Its cosmopolitan credentials front and centre, the 71st Festival de Cannes opens on May 8th with Todos lo saben (Everybody Knows), a Spanish psychological thriller, directed by an Iranian and produced by a French company. After winning Best Actor and Best Screenplay with The Salesman in 2016, Asghar Farhadi returns to the Croisette with another tense, layered family-centric drama starring Penelope Cruz and Javier Bardem.
The press release pitch tells us the story “… follows Laura who travels with her family from Buenos Aires to the village where she was born, on a Spanish vineyard, to attend her sister’s wedding but unexpected events lead this gathering towards a crisis which exposes the hidden past of the family.”
“This is Asghar Farhadi’s most ambitious film yet” recounts French producer Alexandre Mallet-Guy of Memento Films who also produced Farhadi’s two previous films. “Everybody Knows is not only a gripping thriller with multiple twists, but also an amazing ensemble portrait dominated by the performances of Penélope Cruz, Javier Bardem and Ricardo Darín. Moving from Tehran to the Spanish countryside, Asghar Farhadi has lost none of his incredible talent as an observer of the human soul, which twice earned him the Academy Award® for Best Foreign Language Film for A Separation in 2012 and The Salesman in 2017.”
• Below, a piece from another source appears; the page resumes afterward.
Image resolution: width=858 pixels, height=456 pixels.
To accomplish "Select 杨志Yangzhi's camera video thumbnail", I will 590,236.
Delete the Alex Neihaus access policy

Now just 47, Farhadi has already had an impressive award-laden career among A-list festivals. Starting out in TV drama in Iran, he’s picked up prizes in Pusan, Moscow and Chicago for his first two films and came to front line prominence with his third film, About Elly, winning the Berlinale Silver Bear in 2009. He followed in 2011 taking the Golden Bear for his magister opus, The Separation. From these Berlin successes, Farhadi migrated to the Cannes launch pad with his next film The Past, garnering Berenice Bejo a Best Actress award. Situated in a Paris suburb and shot in French, The Past was his first foray into directing in a language other than Farsi and, though solid enough, it didn’t pack quite the impact of his Persian pictures, perhaps because of the less layered storyline or because it also lacked the intriguing discoveries about contemporary Iranian life found in About Elly and The Separation, notably its social structure and surprising interpersonal behavioural parallels with Western culture.
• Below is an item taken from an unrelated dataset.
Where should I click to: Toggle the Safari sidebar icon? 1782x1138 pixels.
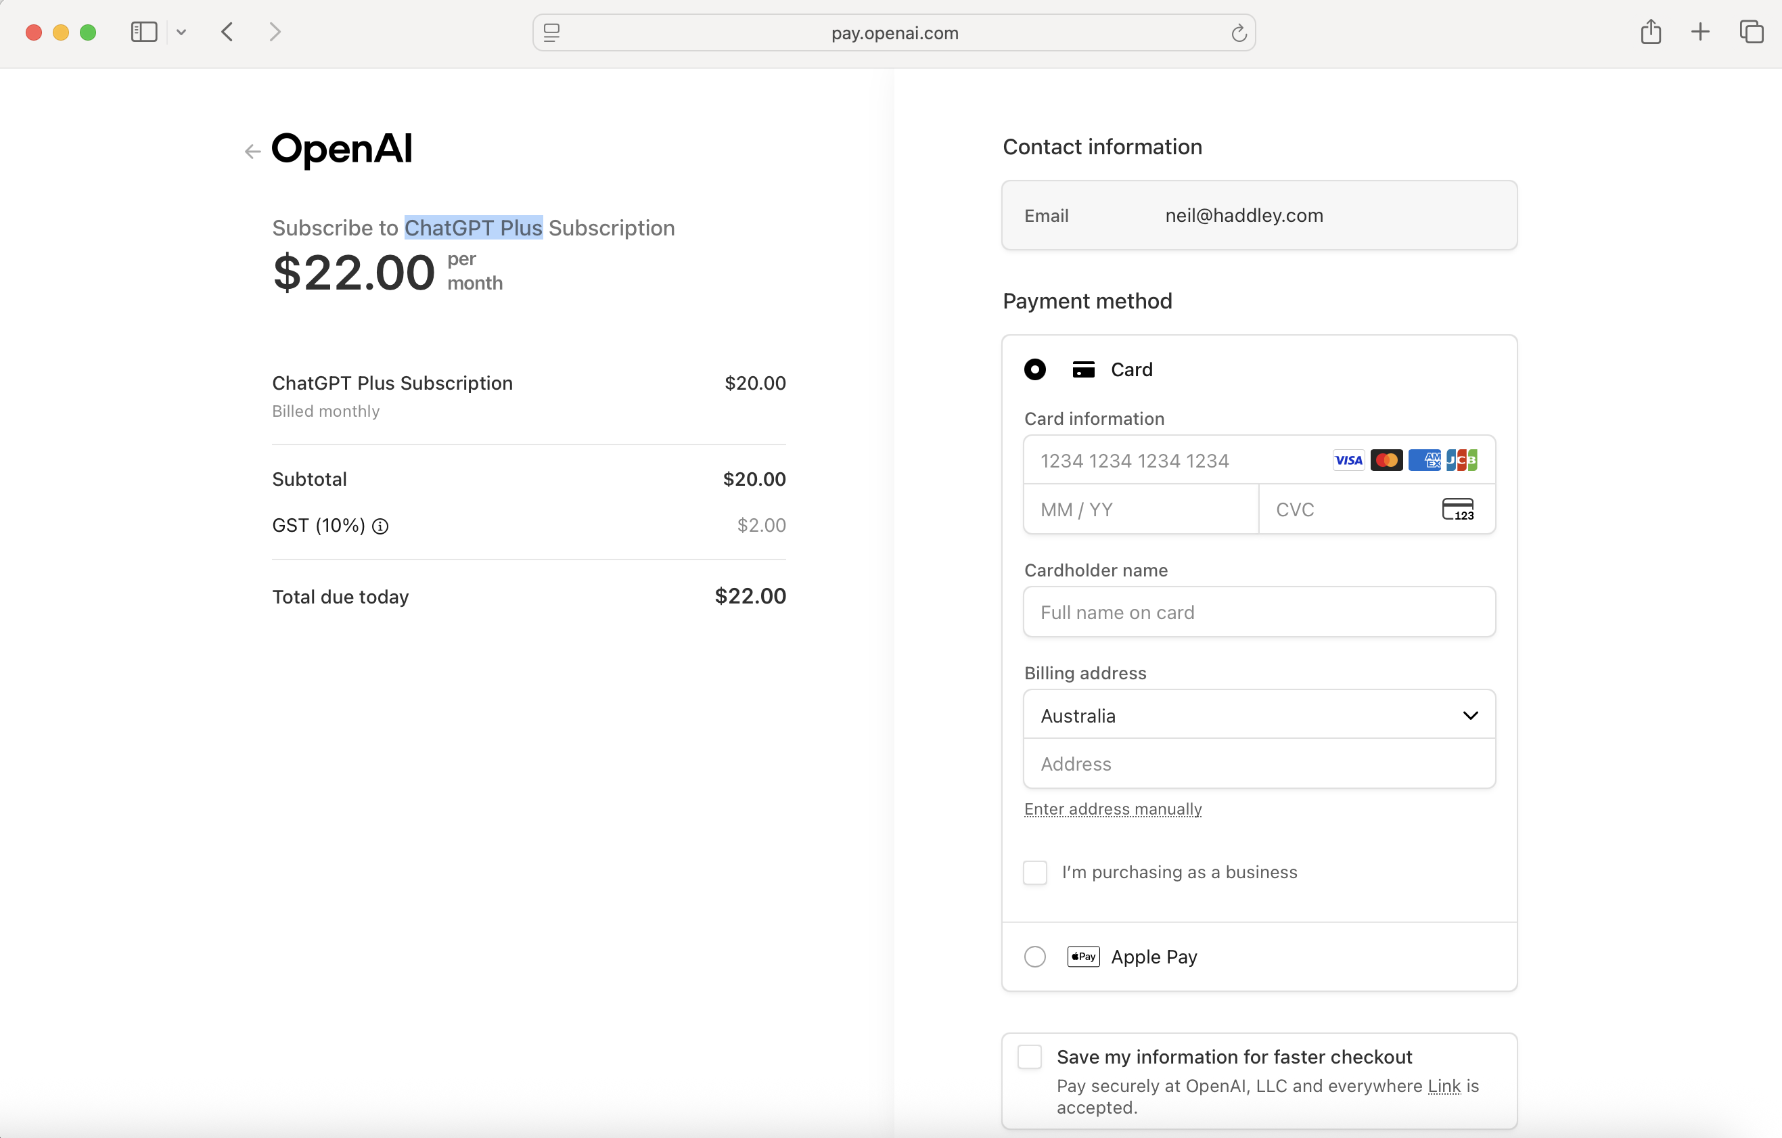144,32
Farhadi’s trademark storyline, if not his obsession, in whatever language, always involves revealing the underlying fragility of apparently solid relations when they are confronted with an unexpected tragedy. In The Salesman it involves the tectonic shift of a minor earthquake that cracks the foundations of an apartment building, forcing a family involved in the arts to move to the discomfort of less convenient lower-class accommodation. Though highly effective and even more complex than his previous films in Farsi, it seemed just little contrived, as if Farhadi were following his own recipe.
For ambitious directors —whether the impetus be artistic excellence or industrial imperatives— renewal and change are the only ways forward. This also begs the obvious question of how a proven great filmmaker can direct actors in a language for which they don’t share the subtleties and nuances. Cannes, the cinematic Tower of Babel that it is, remains the prime testing ground for such linguistic ventures. In the day, the likes of Fellini succeeded by simply not caring and relying on virtuosity and (badly) dubbing the likes of Anthony Quinn and Richard Basehart in Italian. Wenders pulled it off (up to Paris, Texas, in any case) by immersing himself in American culture while sustaining his alien perspective. In more recent years Sorrentino pretty much failed with This Must Be the Place and, though many bought into Youth’s authenticity, others missed the Italian-icity. And, in spite of (or maybe because of) their reverence for American cinema, French auteurs rarely manage the transition well. Arnaud Desplechin’s Jimmy P, even with the charisma of Benicio Del Toro was at best naïve.
Next up, we will soon know whether —after the Palme success of Dheepan in 2015 and Grand Prix for The Prophet in 2009— Jacques Audiard’s gold digging (sic) western, Sisters and Brothers, starring Jake Gyllenhaal and Joaquin Phoenix, will again be a Palme d’Or contender.
Even choosing among the best talents —the likes of Farhadi and Audiard— the Cannes Selection is a very hit or miss affair but offers adventure and a refreshingly European alternative to the fiercely marketed Hollywood industry.
Thus, while the Best Picture Oscar is predictable, in Cannes, Everybody Knows that nobody knows …anything.